Students involved in social media were tasked with promoting content via Facebook and Twitter, interacting with other publications and determining how to increase user interaction through social networks. They organized their internal operations in order to ensure that a goal was met with every passing week. A central goal was to reach a steadily increasing number of users each week, for which they implemented a variety of strategies. Each social media member was assigned a platform to work with: Facebook and Twitter. They worked out a schedule for generating user engagement with the articles uploaded each week, keeping in mind that all members of the project were required to interact with the posts. Through their extensive research of the strategies implemented by other media platforms, they decided that a consistent stream of social media activity was the most suitable option to generate interest in the website. The aim was to create a user base for our content and the platform as organically as possible, and to learn through this process a set of best practices that would be useful in future ventures. In order to do so, a member with an expertise of data analytics worked with the social media "insights" tool to extract information on user interaction with the creators and posts, while at the same time training the rest of the group in the basics of data analytics using SylvaDB . (A detailed discussion of this analysis follows in the next section.) This enabled the team to gain a clearer understanding of the ways in which traffic was reaching the articles and identifying early on in the project what user behaviours proved to be advantageous to our project in terms of creating awareness of our content.

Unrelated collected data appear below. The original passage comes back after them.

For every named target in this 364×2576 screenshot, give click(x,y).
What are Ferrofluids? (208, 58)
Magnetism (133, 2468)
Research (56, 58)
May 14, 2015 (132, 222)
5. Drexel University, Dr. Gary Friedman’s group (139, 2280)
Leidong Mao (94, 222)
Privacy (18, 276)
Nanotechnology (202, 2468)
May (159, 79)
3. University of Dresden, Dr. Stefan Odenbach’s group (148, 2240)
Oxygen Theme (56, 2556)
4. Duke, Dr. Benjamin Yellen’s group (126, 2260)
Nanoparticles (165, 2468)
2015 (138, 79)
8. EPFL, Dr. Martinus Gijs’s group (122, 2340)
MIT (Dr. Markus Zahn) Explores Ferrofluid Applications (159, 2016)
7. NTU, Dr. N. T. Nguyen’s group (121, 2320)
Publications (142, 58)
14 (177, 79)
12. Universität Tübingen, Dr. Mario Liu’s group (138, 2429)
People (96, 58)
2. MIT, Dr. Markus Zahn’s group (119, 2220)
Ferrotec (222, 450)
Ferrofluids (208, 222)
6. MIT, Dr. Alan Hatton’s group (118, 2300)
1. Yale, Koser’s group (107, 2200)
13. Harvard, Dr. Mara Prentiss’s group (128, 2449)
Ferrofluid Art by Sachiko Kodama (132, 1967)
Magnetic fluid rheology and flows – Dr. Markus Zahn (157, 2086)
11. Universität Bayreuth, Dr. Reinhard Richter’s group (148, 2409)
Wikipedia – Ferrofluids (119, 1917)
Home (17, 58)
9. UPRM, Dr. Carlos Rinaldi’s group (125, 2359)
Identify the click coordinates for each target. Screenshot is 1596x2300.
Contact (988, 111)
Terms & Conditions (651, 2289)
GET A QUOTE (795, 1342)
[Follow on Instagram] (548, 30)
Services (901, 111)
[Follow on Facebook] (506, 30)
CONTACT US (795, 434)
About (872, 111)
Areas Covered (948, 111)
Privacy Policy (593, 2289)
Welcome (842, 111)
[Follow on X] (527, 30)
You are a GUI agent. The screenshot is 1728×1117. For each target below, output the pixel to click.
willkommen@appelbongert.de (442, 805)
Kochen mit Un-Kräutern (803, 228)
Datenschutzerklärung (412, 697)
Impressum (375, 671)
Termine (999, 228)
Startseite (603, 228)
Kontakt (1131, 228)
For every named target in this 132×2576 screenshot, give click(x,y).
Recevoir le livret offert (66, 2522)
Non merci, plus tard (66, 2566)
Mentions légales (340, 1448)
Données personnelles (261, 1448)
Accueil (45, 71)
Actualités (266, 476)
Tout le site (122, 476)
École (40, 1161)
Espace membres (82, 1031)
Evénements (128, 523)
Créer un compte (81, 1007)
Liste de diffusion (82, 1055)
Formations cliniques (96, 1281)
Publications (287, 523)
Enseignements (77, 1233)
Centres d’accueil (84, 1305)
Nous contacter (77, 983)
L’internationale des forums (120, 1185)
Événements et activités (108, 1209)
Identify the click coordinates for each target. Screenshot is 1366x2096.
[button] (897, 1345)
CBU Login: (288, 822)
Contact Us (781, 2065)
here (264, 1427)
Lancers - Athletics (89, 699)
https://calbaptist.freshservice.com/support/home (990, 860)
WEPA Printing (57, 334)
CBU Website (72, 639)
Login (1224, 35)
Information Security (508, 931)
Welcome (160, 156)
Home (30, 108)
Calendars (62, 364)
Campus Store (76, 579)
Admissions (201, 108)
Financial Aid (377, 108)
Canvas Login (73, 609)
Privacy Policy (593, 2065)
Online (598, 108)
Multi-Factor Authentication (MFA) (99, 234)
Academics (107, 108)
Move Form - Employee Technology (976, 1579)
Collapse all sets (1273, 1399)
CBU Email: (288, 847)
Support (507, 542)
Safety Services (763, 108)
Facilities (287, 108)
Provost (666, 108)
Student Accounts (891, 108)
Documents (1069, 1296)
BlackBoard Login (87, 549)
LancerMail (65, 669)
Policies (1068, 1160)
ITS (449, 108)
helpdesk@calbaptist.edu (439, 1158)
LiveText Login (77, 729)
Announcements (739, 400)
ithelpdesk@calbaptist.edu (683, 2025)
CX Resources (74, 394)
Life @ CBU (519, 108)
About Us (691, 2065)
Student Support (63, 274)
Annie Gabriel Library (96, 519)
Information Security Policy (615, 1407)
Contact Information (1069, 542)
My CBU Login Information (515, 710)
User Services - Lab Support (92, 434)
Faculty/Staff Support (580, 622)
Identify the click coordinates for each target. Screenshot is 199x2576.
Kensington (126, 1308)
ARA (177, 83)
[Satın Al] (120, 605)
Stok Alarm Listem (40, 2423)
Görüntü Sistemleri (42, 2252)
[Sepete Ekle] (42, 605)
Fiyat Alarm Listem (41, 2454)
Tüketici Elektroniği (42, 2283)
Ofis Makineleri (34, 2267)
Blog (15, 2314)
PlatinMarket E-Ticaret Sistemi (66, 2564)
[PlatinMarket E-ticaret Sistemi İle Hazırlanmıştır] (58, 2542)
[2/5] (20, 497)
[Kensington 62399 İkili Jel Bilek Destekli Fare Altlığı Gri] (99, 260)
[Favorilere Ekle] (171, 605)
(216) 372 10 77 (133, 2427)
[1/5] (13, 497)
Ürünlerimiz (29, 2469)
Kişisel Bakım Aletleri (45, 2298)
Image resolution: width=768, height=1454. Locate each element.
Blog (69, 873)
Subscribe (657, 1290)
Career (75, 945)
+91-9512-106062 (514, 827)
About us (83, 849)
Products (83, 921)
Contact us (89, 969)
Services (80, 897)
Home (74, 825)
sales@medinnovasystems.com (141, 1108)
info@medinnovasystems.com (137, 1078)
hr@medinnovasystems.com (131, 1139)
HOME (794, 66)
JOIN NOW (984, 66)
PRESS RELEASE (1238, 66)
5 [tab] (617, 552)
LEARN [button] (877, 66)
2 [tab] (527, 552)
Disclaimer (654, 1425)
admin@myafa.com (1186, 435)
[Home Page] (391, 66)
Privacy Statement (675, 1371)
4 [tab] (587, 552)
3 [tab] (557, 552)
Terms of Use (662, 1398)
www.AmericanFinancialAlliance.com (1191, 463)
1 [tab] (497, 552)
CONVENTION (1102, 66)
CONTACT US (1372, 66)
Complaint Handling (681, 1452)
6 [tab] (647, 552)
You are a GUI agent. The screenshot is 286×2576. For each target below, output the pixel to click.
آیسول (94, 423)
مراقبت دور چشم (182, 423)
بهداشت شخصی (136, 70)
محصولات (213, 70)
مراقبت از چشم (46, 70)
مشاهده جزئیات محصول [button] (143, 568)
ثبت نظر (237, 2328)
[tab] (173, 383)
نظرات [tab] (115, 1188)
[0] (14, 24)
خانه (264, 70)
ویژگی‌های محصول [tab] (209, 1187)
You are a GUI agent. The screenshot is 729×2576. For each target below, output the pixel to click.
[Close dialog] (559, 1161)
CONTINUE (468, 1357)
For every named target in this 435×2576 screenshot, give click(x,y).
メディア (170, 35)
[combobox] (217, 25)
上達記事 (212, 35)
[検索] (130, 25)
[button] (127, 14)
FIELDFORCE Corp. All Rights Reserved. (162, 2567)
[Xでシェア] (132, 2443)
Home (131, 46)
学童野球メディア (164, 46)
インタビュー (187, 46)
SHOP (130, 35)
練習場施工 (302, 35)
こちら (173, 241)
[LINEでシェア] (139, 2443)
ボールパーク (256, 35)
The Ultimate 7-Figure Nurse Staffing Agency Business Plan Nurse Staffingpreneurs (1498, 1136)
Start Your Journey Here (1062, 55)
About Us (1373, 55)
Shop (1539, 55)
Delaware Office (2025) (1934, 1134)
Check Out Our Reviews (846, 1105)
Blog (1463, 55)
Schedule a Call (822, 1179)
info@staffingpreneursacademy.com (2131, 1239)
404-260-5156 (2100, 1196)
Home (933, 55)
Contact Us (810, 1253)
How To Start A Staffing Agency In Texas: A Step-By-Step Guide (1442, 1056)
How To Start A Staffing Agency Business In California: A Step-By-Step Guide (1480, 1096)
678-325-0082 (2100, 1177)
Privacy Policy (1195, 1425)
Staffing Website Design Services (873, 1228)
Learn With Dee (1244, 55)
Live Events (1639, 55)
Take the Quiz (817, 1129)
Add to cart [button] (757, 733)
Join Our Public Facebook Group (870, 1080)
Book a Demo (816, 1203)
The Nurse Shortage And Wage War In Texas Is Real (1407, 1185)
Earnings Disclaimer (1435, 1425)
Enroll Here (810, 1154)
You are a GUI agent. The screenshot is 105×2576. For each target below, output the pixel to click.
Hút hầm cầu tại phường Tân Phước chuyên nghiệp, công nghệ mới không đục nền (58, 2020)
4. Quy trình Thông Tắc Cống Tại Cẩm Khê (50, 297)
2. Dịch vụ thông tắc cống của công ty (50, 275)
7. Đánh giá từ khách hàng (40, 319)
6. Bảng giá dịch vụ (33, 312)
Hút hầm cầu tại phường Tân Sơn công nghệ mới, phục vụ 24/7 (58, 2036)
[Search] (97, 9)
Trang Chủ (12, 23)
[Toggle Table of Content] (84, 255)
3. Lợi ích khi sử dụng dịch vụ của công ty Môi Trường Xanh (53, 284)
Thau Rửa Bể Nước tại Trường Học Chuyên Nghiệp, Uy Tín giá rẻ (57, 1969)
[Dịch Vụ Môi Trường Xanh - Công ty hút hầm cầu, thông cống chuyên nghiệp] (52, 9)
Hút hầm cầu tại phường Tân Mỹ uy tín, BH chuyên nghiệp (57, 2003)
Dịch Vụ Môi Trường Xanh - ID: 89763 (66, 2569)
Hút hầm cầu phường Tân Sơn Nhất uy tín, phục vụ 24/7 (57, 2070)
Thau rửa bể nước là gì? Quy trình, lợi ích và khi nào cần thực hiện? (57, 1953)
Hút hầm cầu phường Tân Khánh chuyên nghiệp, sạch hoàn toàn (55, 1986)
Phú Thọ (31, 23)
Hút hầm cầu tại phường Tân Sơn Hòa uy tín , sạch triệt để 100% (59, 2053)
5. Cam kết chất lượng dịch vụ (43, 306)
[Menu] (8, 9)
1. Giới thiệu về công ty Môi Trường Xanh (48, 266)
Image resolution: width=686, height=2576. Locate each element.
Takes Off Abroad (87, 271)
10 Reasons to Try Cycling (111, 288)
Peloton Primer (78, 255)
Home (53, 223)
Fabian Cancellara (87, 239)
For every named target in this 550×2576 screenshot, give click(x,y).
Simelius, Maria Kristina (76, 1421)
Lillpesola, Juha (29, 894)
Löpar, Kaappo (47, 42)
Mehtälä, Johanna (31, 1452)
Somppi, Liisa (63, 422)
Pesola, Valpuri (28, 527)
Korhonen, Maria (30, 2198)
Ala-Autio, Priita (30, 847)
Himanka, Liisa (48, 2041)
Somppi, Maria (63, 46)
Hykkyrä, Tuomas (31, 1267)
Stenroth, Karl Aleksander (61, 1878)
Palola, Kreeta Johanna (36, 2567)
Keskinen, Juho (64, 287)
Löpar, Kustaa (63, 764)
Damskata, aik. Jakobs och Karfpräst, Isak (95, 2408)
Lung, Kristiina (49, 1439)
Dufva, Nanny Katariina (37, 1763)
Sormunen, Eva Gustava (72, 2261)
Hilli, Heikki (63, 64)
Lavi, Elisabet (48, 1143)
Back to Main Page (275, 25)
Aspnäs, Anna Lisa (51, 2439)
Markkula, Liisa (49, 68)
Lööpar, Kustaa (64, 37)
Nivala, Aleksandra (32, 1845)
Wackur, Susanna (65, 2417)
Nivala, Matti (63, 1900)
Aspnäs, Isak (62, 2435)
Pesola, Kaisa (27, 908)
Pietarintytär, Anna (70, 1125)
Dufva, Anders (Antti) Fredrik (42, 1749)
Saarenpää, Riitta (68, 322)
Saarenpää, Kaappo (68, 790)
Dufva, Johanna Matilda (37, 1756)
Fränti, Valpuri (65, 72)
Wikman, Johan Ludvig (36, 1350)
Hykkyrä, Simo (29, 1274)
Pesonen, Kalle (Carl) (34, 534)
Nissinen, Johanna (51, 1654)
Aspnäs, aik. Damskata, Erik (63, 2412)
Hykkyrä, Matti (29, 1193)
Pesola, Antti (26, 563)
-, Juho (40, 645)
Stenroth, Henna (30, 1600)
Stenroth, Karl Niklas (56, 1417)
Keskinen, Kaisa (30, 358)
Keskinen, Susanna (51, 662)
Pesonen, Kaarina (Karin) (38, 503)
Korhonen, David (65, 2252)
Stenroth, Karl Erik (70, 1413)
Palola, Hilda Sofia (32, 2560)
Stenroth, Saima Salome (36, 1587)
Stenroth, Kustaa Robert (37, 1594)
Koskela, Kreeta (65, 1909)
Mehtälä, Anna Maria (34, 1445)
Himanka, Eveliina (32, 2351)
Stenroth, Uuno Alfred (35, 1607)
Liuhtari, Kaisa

Perhaps the largest team in the group was that of the content creators. They were in charge of developing stories, reaching out to industry experts and academics for the Guest Writer series, writing and editing articles that were submitted by the entire team, as well as creating visualizations and infographics to accompany the written pieces. A common practice among all these teams was to spend the first week creating a pipeline specific to their area, which detailed the cycle of content production, namely the duties of each member, when they needed to submit drafts, the editing timeline, and general planning of the pieces to be published. As with the other teams, this too was a highly collaborative process; the content creation team often worked with other members of the project with developing ideas and the writing process; members who specialized in visual design worked regularly with writers to create customized visualizations to accompany their articles, in addition to their independent pieces. Once the project took off in earnest, input from the social media team, in terms of what articles received the most attention, was incorporated into the decision making process for the later articles and ideas.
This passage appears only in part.